Based on clinical trial data in which 8% of patients experienced ≥2 mm increase in LV wall thickness, 36 experts agreed that this threshold was suggestive of disease progression, whereas changes of a lesser magnitude may represent measurement error. However, such changes occur slowly and so are less likely to be useful in guiding short‐term management decisions. Confounders such as systemic hypertension should also be considered when assessing LV wall thickness. Routine measurement of LV systolic function should be assessed with ≥5% decreases in LV ejection fraction or ≥5 mL decrease in stroke volume indicative of disease progression, as determined from the ATTR‐ACT trial data. 13 Indeed, these measures may be better indicators of ATTR‐CM progression than LV wall thickness. LV GLS has also been shown to diagnose LV dysfunction in ATTR‐CM at the early stages of the disease 37 and to be diagnostically accurate when differentiating cardiac amyloidosis from other aetiologies. 38 Based on linear extrapolations of findings from the APOLLO trial and ATTR‐ACT, the panel recommended that a ≥1% increase in GLS was indicative of disease progression. 13 , 36 Diastolic dysfunction in conjunction with wall thickening leads to restrictive cardiomyopathy 39 ; therefore, echocardiographic detection of diastolic worsening should be routinely performed, with the caveat that it may be altered by changes in fluid status, heart rate and heart rhythm.

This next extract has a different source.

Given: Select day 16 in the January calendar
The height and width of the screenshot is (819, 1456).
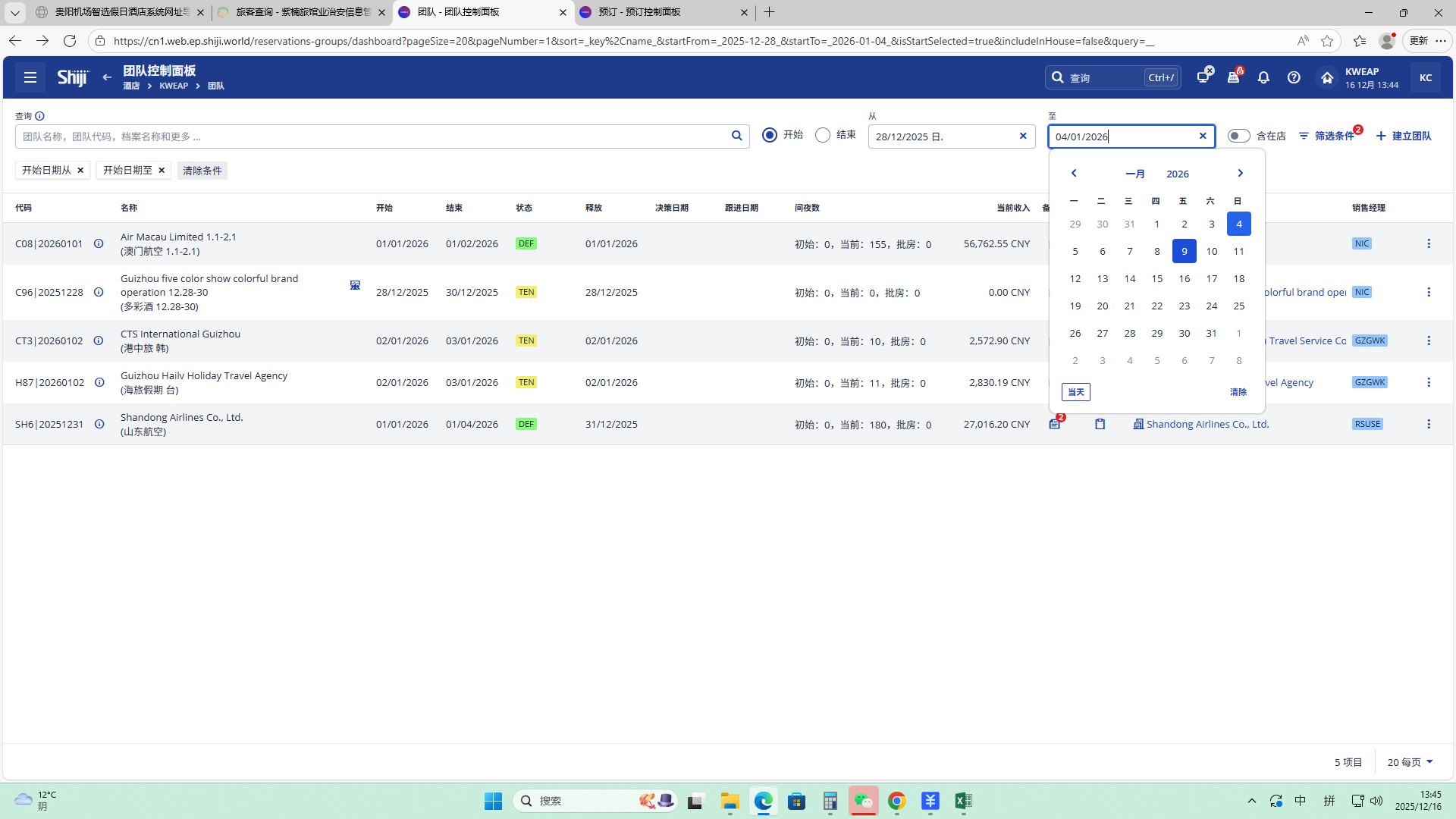Looking at the screenshot, I should pyautogui.click(x=1184, y=278).
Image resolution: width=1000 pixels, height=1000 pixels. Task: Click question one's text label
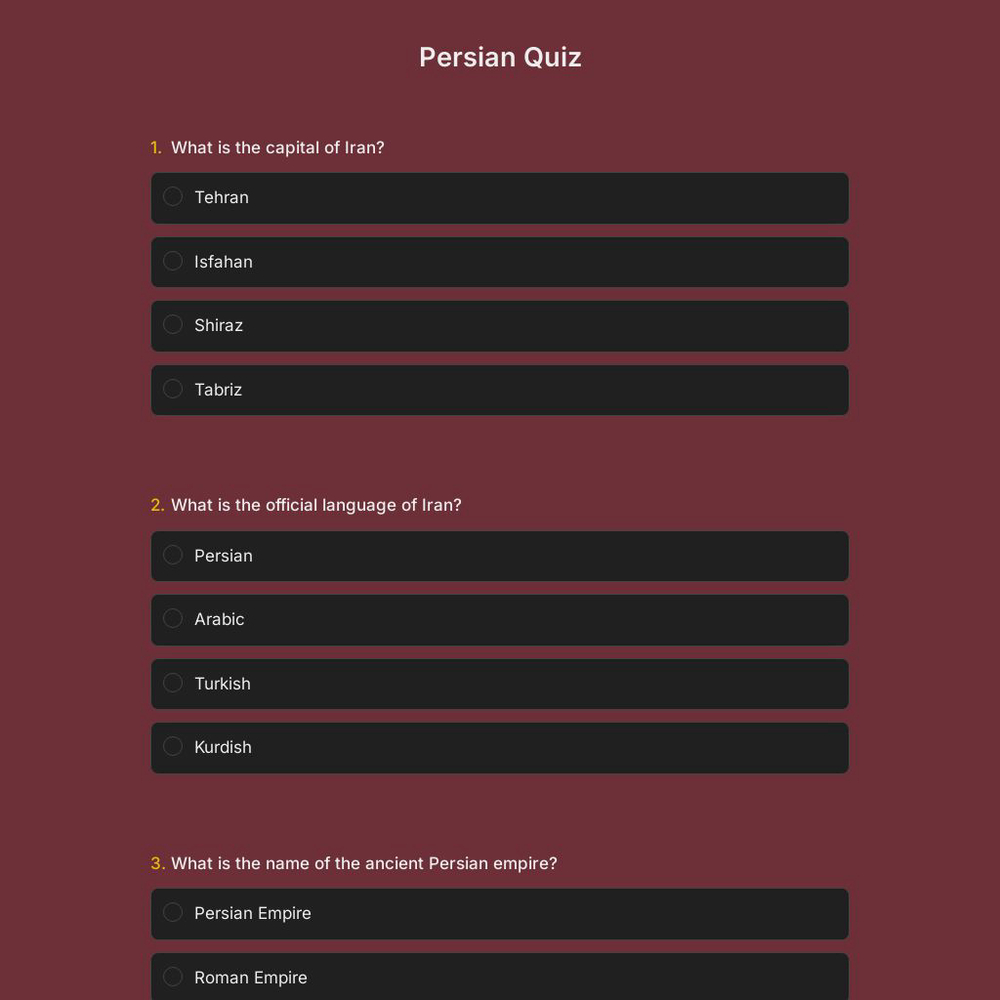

The value of different echocardiographic parameters varies according to disease stage; for example, early disease markers include LV strain and low‐grade diastolic dysfunction, whereas late markers comprise LV ejection fraction, right ventricular systolic function, restrictive LV filling, reduced myocardial contraction fraction, increased LV mass and LV wall thickness. 40 , 41 The recommended testing frequency of 6–12 months using echo agrees with published consensus statements on ATTR‐CM imaging. 42

Electrocardiogram

Using a standard 12‐lead ECG, ATTR‐CM can be characterized by a ‘pseudo‐infarct’ pattern of Q‐wave or T‐wave changes or low QRS voltage. 1 , 21 The development of atrioventricular (AV) block ‐ particularly advanced AV block, and PR interval prolongation >20 ms – were considered meaningful changes in patients with ATTR‐CM that signal disease progression 43 and may appear in isolation or together with bundle branch block pattern. The appearance of left bundle branch block or trifascicular block may also be indicative of disease worsening; however, because conduction disturbances are often present before diagnosis, 44 these measures may be inconclusive in isolation. Moreover, 24‐h ambulatory ECG monitoring was considered a pragmatic recommendation for the detection of atrial fibrillation and conduction disturbances. In some individual patients with paroxysmal symptoms suggesting arrhythmia, more prolonged monitoring may be appropriate. 45 , 46 Indications for permanent pacing, such as sinus node dysfunction, atrial fibrillation with a slow ventricular response and AV block also indicate disease progression.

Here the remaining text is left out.